Pakistan-based al-Qa'ida operative 'Ammar al-Baluchi is a member of an extended family of extremists that has spawned such notorious terrorists as his detained uncle and 11 September mastermind Khalid Shaykh Muhammad (KSM) and cousin and incarcerated World Trade Center bomber Ramzi Yousef. 'Ammar served as a key lieutenant for KSM during the operation on 11 September and subsequently assisted his uncle on various plots against the United States and United Kingdom.

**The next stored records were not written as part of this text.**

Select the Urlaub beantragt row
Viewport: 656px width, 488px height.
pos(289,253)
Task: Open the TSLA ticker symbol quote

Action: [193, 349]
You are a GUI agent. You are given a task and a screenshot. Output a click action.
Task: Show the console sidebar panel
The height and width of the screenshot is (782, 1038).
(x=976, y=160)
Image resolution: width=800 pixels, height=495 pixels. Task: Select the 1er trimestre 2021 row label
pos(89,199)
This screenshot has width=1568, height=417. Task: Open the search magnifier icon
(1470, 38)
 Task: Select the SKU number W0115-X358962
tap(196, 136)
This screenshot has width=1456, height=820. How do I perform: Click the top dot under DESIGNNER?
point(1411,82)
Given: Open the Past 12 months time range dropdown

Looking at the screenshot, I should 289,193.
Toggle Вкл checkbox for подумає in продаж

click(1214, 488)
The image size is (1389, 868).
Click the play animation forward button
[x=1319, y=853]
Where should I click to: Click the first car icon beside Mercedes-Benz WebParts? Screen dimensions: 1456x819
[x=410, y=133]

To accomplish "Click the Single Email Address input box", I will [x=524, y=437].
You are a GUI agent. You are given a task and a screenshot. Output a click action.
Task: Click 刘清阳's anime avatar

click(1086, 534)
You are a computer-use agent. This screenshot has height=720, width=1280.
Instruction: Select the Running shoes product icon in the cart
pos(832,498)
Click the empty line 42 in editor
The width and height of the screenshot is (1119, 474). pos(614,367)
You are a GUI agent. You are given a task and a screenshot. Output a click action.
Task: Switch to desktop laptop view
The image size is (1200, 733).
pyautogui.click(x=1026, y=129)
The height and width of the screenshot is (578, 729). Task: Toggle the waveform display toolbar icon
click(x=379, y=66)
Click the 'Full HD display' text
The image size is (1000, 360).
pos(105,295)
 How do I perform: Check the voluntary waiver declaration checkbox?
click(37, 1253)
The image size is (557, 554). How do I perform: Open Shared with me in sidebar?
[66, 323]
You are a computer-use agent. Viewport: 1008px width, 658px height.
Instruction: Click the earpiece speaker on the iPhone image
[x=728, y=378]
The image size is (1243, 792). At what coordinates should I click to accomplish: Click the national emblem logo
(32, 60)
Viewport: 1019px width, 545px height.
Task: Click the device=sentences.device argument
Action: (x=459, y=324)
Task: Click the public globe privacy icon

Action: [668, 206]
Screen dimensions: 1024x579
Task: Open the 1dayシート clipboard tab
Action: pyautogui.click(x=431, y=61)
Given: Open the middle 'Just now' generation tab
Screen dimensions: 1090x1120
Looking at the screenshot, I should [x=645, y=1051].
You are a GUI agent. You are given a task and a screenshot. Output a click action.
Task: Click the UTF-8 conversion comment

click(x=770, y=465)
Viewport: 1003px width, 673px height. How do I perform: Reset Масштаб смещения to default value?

'Ammar, who is 29 years old, spent most of his teen years in Iran before moving to the United Arab Emirates (UAE) to work as a computer programmer in Dubai in 1998, Even before this move, he was gradually being influenced by his extremist relatives to become involved in terrorism: his chief mentor was Ramzi Yousef, who taught him in the early 1990s in Iran about the importance of war against the West. 'Ammar volunteered his services to KSM in 1997, and during 2000-2001 played an important role helping facilitate the operation on 11 September by transferring money to US-based operatives and acting as a travel facilitator to hijackers transiting the UAE on their way from Pakistan to the United States.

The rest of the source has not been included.